-- Problem description --
Copy each of the following rows word for word.

==== Recorded data

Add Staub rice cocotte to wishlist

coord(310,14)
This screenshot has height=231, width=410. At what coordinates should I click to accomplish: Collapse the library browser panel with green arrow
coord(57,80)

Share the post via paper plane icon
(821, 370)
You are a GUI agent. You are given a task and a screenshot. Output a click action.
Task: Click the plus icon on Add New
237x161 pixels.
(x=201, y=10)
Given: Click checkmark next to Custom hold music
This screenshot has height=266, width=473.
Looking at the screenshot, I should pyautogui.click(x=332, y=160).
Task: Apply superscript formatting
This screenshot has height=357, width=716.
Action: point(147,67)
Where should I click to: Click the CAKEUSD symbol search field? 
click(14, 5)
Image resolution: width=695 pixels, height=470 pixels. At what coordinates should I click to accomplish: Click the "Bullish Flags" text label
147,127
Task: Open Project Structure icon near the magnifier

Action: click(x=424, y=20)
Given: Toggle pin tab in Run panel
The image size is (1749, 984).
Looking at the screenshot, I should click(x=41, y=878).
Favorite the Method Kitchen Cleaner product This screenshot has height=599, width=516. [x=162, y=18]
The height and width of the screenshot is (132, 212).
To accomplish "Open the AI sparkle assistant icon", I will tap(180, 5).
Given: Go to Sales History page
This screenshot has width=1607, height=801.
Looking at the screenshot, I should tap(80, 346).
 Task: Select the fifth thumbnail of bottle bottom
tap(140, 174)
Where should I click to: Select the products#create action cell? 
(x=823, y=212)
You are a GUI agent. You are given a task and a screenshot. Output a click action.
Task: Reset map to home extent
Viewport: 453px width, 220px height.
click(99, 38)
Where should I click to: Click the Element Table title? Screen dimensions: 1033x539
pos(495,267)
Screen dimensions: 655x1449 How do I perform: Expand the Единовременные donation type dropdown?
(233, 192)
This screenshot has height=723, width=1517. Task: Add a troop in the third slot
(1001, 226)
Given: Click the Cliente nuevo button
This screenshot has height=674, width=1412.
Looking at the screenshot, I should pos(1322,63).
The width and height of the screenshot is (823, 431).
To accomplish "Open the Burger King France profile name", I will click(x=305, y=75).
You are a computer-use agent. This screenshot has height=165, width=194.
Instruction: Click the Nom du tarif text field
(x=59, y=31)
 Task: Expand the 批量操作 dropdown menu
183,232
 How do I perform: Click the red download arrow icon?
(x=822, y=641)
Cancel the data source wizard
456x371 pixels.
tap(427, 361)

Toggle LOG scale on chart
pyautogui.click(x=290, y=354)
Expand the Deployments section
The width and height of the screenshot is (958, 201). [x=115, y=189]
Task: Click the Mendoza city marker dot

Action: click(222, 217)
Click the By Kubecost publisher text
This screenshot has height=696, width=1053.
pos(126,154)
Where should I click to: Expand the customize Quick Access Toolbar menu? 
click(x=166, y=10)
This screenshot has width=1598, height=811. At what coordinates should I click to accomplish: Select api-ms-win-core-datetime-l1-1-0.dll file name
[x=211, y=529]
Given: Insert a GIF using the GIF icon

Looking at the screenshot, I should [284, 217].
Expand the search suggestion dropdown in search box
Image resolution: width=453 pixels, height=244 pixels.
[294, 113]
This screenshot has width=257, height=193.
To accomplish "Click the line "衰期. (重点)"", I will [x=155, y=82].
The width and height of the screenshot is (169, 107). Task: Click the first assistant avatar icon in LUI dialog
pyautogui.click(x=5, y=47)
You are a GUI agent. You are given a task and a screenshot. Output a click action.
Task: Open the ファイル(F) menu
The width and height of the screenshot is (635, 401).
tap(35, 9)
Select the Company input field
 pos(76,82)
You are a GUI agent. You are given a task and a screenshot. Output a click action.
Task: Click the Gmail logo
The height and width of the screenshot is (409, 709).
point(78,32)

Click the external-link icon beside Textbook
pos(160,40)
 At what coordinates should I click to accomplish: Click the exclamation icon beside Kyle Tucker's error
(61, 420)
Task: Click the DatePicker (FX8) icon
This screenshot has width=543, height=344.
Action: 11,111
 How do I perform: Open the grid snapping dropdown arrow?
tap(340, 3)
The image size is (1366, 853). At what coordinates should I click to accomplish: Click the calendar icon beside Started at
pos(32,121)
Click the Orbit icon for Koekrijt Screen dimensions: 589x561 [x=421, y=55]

========

-- Output for this exercise --
Add Staub rice cocotte to wishlist

coord(310,14)
This screenshot has height=231, width=410. At what coordinates should I click to accomplish: Collapse the library browser panel with green arrow
coord(57,80)

Share the post via paper plane icon
(821, 370)
You are a GUI agent. You are given a task and a screenshot. Output a click action.
Task: Click the plus icon on Add New
237x161 pixels.
(x=201, y=10)
Given: Click checkmark next to Custom hold music
This screenshot has height=266, width=473.
Looking at the screenshot, I should pyautogui.click(x=332, y=160).
Task: Apply superscript formatting
This screenshot has height=357, width=716.
Action: point(147,67)
Where should I click to: Click the CAKEUSD symbol search field? 
click(14, 5)
Image resolution: width=695 pixels, height=470 pixels. At what coordinates should I click to accomplish: Click the "Bullish Flags" text label
147,127
Task: Open Project Structure icon near the magnifier

Action: click(x=424, y=20)
Given: Toggle pin tab in Run panel
The image size is (1749, 984).
Looking at the screenshot, I should click(x=41, y=878).
Favorite the Method Kitchen Cleaner product This screenshot has height=599, width=516. [x=162, y=18]
The height and width of the screenshot is (132, 212).
To accomplish "Open the AI sparkle assistant icon", I will tap(180, 5).
Given: Go to Sales History page
This screenshot has width=1607, height=801.
Looking at the screenshot, I should tap(80, 346).
 Task: Select the fifth thumbnail of bottle bottom
tap(140, 174)
Where should I click to: Select the products#create action cell? 
(x=823, y=212)
You are a GUI agent. You are given a task and a screenshot. Output a click action.
Task: Reset map to home extent
Viewport: 453px width, 220px height.
click(99, 38)
Where should I click to: Click the Element Table title? Screen dimensions: 1033x539
pos(495,267)
Screen dimensions: 655x1449 How do I perform: Expand the Единовременные donation type dropdown?
(233, 192)
This screenshot has height=723, width=1517. Task: Add a troop in the third slot
(1001, 226)
Given: Click the Cliente nuevo button
This screenshot has height=674, width=1412.
Looking at the screenshot, I should pos(1322,63).
The width and height of the screenshot is (823, 431).
To accomplish "Open the Burger King France profile name", I will click(x=305, y=75).
You are a computer-use agent. This screenshot has height=165, width=194.
Instruction: Click the Nom du tarif text field
(x=59, y=31)
 Task: Expand the 批量操作 dropdown menu
183,232
 How do I perform: Click the red download arrow icon?
(x=822, y=641)
Cancel the data source wizard
456x371 pixels.
tap(427, 361)

Toggle LOG scale on chart
pyautogui.click(x=290, y=354)
Expand the Deployments section
The width and height of the screenshot is (958, 201). [x=115, y=189]
Task: Click the Mendoza city marker dot

Action: click(222, 217)
Click the By Kubecost publisher text
This screenshot has height=696, width=1053.
pos(126,154)
Where should I click to: Expand the customize Quick Access Toolbar menu? 
click(x=166, y=10)
This screenshot has width=1598, height=811. At what coordinates should I click to accomplish: Select api-ms-win-core-datetime-l1-1-0.dll file name
[x=211, y=529]
Given: Insert a GIF using the GIF icon

Looking at the screenshot, I should [284, 217].
Expand the search suggestion dropdown in search box
Image resolution: width=453 pixels, height=244 pixels.
[294, 113]
This screenshot has width=257, height=193.
To accomplish "Click the line "衰期. (重点)"", I will [x=155, y=82].
The width and height of the screenshot is (169, 107). Task: Click the first assistant avatar icon in LUI dialog
pyautogui.click(x=5, y=47)
You are a GUI agent. You are given a task and a screenshot. Output a click action.
Task: Open the ファイル(F) menu
The width and height of the screenshot is (635, 401).
tap(35, 9)
Select the Company input field
 pos(76,82)
You are a GUI agent. You are given a task and a screenshot. Output a click action.
Task: Click the Gmail logo
The height and width of the screenshot is (409, 709).
point(78,32)

Click the external-link icon beside Textbook
pos(160,40)
 At what coordinates should I click to accomplish: Click the exclamation icon beside Kyle Tucker's error
(61, 420)
Task: Click the DatePicker (FX8) icon
This screenshot has width=543, height=344.
Action: 11,111
 How do I perform: Open the grid snapping dropdown arrow?
tap(340, 3)
The image size is (1366, 853). At what coordinates should I click to accomplish: Click the calendar icon beside Started at
pos(32,121)
Click the Orbit icon for Koekrijt Screen dimensions: 589x561 [x=421, y=55]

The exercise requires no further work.